On peut taxer les robots mais il faudrait aussi arrêter de se reproduire comme des lapins ! Malheureusement certains dictateurs font du ventre de leurs femmes une arme de guerre … ce qui nous renvoie à l’immigration et à 1- Le revenu universel
http://kabyleuniversel.com/2012/09/28/lislamisation-de-leuropele-monde-appartient-a-ceux-qui-insistent-le-plus/

Anonyme a dit…

Le vieux socialisme tant d'Hamon que de tous les socialistes a été enterré en douce par le virage néolibéral de mars 1983 qui devait être une parenthèse mais qui est devenu la doxa commune avec alibi d'une mondialisation et d'une Europe néolibérale. Ce qui les rapproche contrairement à ce que l'on entend et lit souvent. Cependant il y a plus de point communs entre Valls et Hamon parce que, outre leur passé commun de rocardiens, le second est plus libéral-libertaire en attachant plus d'importance que le premier aux questions sociétales, le premier s'est crée une image de républicain autoritaire à la Clemenceau. Il est plombé par sa gestion néolibérale et européiste cohérente avec les engagements européens du pays à la différence de Hamon et de ses amis "frondeurs".
Cette profonde ambiguïté du PS, jamais assumée, ni résolue, se traduit par un discours de gauche et une pratique très gestionnaire que ne renierait pas la droite mais dans laquelle l'électorat de gauche dont le socialiste ne se retrouve pas.
Le nouveau socialisme de Benoît Hamon repose sur la stratégie proposé par la fondation " Terra-nova" selon laquelle le PS doit se refonder par l'alliance des minorités : femmes, immigrés, LGBT, minorités politiques et religieuses, musulmane de préférence, en abandonnant à son sort le monde du travail qui "vote mal". Ce dernier s'abstient puis vote en partie pour le FN parce qu'il a bien compris que la mondialisation et l'Europe néolibérales auxquels le PS s'est totalement rallié, lui était totalement défavorable. La démarche de Macron s'inscrit parfaitement dans ce contexte, et c'est pourquoi à l'heure du Brexit et de l'élection de Trump il ne se rend pas compte comme tout le monde que nous sommes en train de changer d'époque.
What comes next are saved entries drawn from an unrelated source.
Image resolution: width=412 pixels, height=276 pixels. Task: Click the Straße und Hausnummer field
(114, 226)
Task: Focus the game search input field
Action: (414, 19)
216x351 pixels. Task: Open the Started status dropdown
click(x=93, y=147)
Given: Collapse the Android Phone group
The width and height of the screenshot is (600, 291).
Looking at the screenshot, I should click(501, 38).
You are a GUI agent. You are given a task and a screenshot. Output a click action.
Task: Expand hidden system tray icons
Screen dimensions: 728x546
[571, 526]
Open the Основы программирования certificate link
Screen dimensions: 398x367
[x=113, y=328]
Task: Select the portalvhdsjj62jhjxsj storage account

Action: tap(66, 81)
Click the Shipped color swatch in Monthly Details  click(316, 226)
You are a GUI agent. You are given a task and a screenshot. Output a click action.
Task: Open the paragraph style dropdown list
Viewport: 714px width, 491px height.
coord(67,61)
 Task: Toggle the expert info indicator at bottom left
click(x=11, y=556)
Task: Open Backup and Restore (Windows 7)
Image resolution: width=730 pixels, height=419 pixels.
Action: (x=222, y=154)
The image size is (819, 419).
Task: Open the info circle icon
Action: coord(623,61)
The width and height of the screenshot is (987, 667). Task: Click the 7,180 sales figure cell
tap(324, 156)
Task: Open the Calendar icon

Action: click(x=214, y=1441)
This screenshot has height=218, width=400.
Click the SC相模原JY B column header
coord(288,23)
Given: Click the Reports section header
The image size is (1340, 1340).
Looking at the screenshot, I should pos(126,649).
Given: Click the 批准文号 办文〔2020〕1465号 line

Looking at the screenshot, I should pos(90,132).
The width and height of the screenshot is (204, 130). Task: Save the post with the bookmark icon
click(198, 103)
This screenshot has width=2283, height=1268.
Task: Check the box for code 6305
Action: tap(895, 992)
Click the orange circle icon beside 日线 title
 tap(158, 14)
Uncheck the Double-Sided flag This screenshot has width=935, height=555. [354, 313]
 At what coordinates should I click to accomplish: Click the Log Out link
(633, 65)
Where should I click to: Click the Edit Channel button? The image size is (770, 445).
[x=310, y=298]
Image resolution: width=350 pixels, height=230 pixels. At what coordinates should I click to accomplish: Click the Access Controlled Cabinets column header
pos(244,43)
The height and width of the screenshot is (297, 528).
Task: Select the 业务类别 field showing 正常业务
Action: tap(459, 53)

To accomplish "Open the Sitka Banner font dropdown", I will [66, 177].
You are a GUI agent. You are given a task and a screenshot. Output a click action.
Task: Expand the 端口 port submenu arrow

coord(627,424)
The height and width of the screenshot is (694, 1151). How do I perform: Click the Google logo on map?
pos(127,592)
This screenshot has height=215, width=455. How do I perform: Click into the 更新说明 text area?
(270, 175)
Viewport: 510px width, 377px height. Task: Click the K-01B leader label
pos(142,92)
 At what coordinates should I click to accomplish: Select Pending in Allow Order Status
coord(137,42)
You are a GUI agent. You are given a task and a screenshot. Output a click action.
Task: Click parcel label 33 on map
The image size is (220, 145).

Cela se traduit par l'élimination politique de Duflot, Sarkozy, Juppé, Hollande, Valls, Montebourg, et parodiant une fameuse chanson de Brel on ne peut se demander "au suivant" de ces messieurs dames.

B a dit…

"on ne peut se demander "au suivant" de ces messieurs dames"...
Eh oui, mon brave "anonyme" de 20h55, parce que 90% des électeurs l'ont compris depuis au moins dix ans, c'est le b...
Et pas seulement en France...

Unknown a dit…
Ce commentaire a été supprimé par l'auteur.
T a dit…

A l'échelle des temps il n'y a pas à s'émouvoir de quoi que ce soit qui semble se profiler aux horizons...
Et à notre échelle ?
Mama mia, pauvres de nous !
Vont tous trinquer celles et ceux dont la motivation n'est que "Moi, y en a vouloir des sous"...
A vot' santé, M'sieurs Dames !

Emmanuel Mousset a dit…

Vous mettez la politique très bas, au niveau qui est le vôtre, sûrement.